**PROBLEM DESCRIPTION**
Every line from the top of the records through the line containing "Given: Copy the results to clipboard" should be retyped exactly; the pictures should not.

DATA TO USE START

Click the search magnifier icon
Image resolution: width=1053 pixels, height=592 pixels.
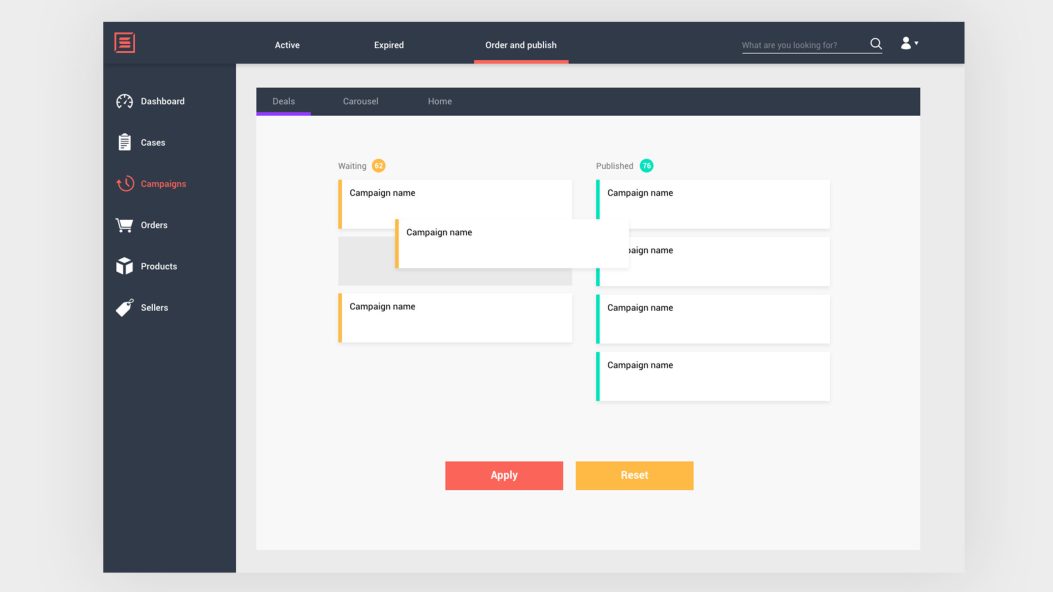point(876,44)
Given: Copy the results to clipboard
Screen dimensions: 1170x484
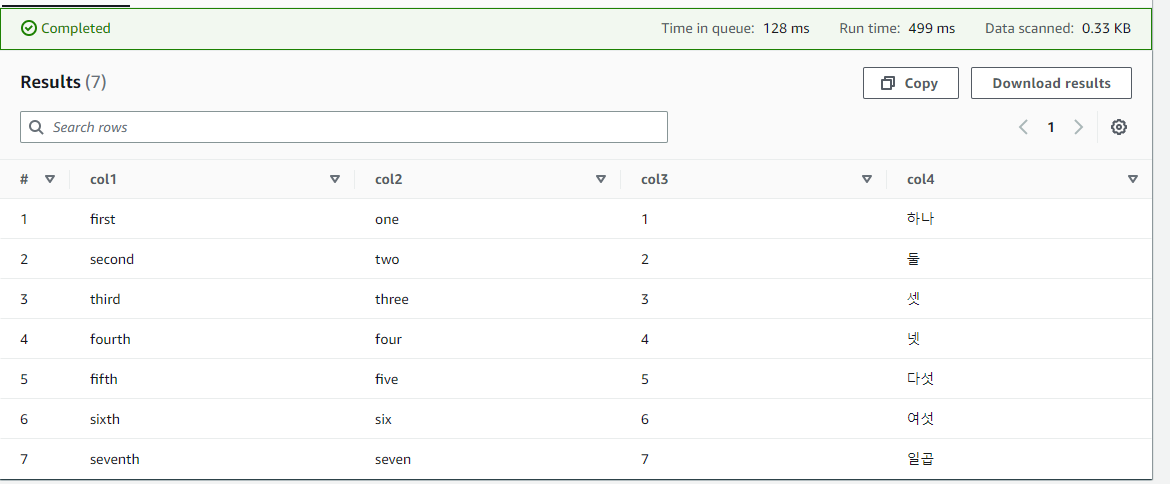Looking at the screenshot, I should point(910,83).
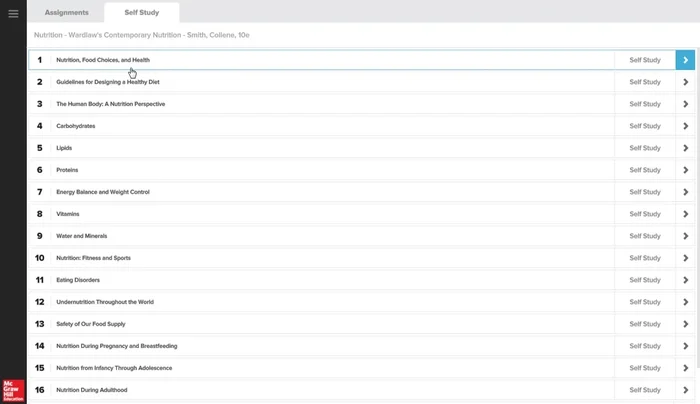Click the arrow icon for Proteins
Viewport: 700px width, 404px height.
click(685, 170)

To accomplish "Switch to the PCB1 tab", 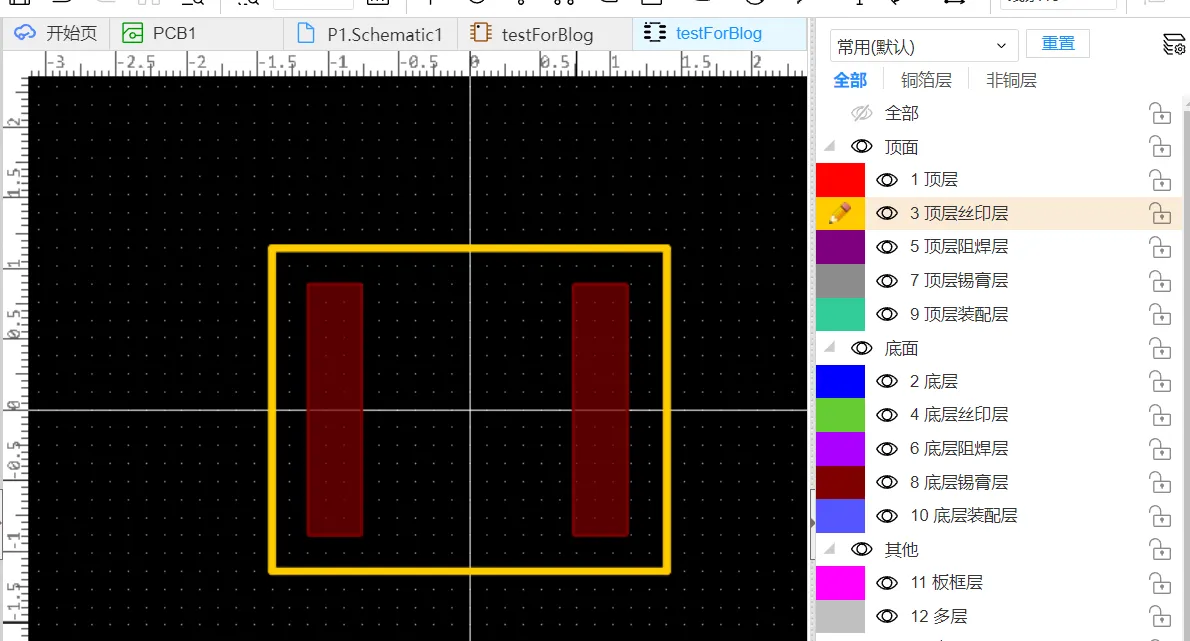I will pos(159,33).
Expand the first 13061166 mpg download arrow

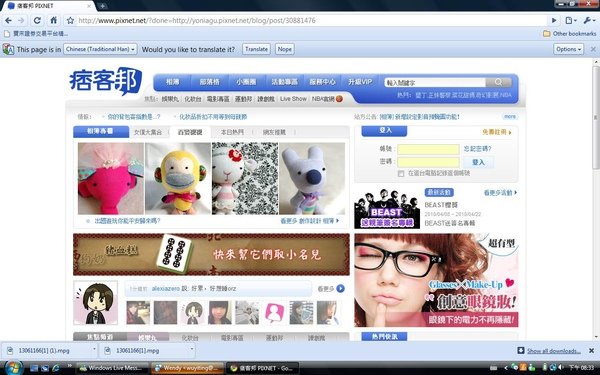click(x=94, y=350)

DATA TO USE END

**RESPONSE**
Click the search magnifier icon
Image resolution: width=1053 pixels, height=592 pixels.
point(876,44)
Given: Copy the results to clipboard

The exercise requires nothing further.